START GIVEN INFORMATION

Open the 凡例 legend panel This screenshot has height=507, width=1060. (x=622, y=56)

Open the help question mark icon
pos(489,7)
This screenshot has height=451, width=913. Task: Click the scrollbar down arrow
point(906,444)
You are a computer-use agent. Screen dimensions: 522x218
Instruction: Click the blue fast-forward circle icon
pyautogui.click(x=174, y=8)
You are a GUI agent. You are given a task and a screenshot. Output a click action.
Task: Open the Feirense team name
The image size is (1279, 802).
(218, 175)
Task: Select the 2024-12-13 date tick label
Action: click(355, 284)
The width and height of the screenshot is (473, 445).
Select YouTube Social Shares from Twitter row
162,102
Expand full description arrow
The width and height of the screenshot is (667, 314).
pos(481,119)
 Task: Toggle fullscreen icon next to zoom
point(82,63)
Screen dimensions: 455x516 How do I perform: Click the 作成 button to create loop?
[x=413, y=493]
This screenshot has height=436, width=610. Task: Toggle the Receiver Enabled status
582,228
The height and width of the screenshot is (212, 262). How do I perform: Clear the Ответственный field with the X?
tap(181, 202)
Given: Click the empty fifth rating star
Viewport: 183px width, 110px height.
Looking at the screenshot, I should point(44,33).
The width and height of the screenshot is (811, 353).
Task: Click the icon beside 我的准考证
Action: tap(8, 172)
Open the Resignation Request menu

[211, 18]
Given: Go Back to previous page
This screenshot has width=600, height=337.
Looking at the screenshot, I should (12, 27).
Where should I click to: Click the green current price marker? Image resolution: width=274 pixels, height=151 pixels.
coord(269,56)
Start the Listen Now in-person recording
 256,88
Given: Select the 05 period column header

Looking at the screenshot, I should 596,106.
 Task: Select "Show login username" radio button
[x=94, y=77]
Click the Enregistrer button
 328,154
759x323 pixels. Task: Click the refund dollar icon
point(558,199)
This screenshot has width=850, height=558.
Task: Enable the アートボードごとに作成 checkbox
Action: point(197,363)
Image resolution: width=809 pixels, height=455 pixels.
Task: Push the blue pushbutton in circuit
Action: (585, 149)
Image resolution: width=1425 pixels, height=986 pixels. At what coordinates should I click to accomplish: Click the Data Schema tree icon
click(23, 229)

END GIVEN INFORMATION

▶ [DESCRIPTION OF THE TASK]: Check each line above for the string "agent" and show the ones that have it.

▶ [FINISHED EXERCISE]:
You are a computer-use agent. Screen dimensions: 522x218
You are a GUI agent. You are given a task and a screenshot. Output a click action.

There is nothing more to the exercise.